Figure 5.

Direct binding of FOXM1 to the uPAR promoter. A, sequences and positions of putative FOXM1-binding elements on the uPAR promoter puPAR1103 (sites #1 and #2) and a deletion mutation of the uPAR promoter puPAR627 (site #2). B, COLO357 cells were co-transfected with 0.8 mg of the uPAR promoter luciferase construct puPAR1103 and 0-0.8 mg of pcDNA3.1-FOXM1a (pFOXM1a), pcDNA3.1-FOXM1b (pFOXM1b), pcDNA3.1-FOXM1c (pFOXM1c), or pcDNA3.1 (left), whereas L3.7 cells were co-transfected with 0.8 μg of puPAR1103 and 50 nmol/L siFOXM1 or control siRNA (siControl; right).

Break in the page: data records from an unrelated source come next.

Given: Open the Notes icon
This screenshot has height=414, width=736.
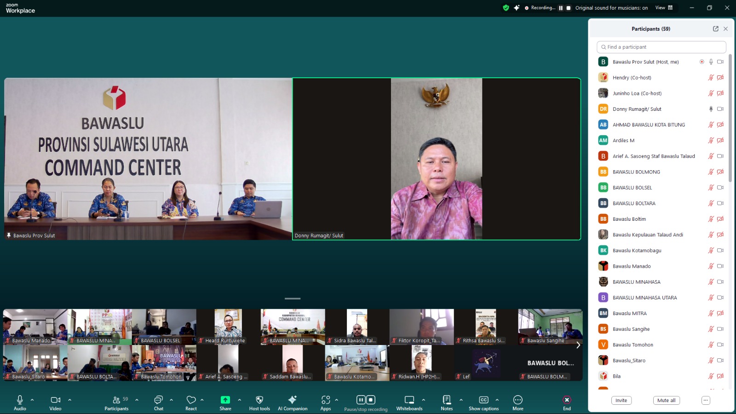Looking at the screenshot, I should tap(446, 400).
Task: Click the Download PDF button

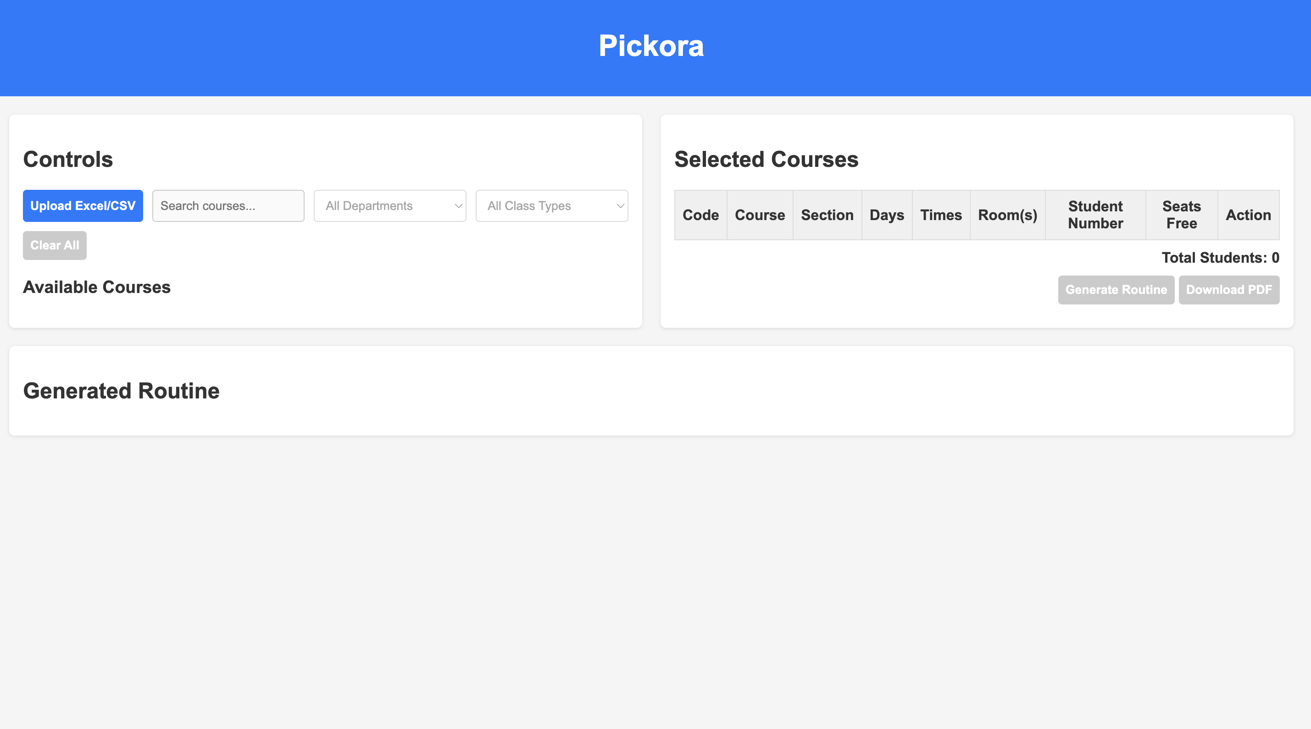Action: tap(1229, 289)
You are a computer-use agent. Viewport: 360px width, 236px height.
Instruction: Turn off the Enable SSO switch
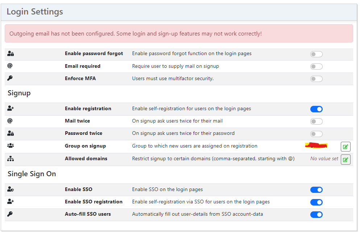[316, 190]
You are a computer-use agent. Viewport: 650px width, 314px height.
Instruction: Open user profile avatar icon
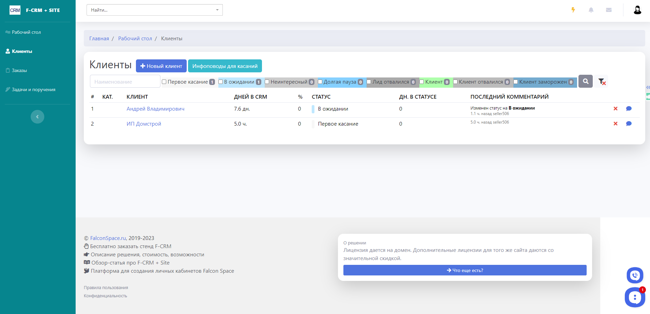coord(637,10)
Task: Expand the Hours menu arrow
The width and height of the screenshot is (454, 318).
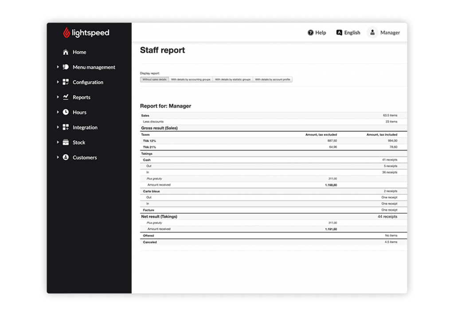Action: (58, 112)
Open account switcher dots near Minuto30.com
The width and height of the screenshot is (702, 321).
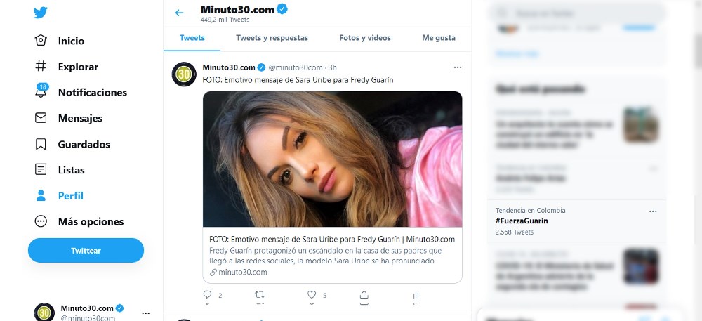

The promoter activity in the cells was measured using a dual luciferase assay kit. *P < 0.01. C, COLO357 and L3.7 cells were co-transfected with pGL3-basic, puPAR1103, or puPAR627. The promoter activity in the cells was assessed using a dual luciferase assay kit. D, ChIP assay. Chromatins were isolated from COLO357 cells transfected with pcDNA3.1-FOXM1a, pcDNA3.1-FOXM1b, pcDNA3.1-FOXM1c, or pcDNA3.1, and binding of FOXM1 to the uPAR promoter was analyzed using a specific anti-FOXM1 antibody and oligonucleotides flanking the uPAR promoter regions containing putative FOXM1-binding sites as described in Materials and Methods (left). Similar ChIP assays were conducted using chromatins isolated from L3.7 and L3.7-siFOXM1 cells (right). Normal IgG was used as a control, and 1% of the total cell lysates was subjected to PCR analysis before immunoprecipitation (input control).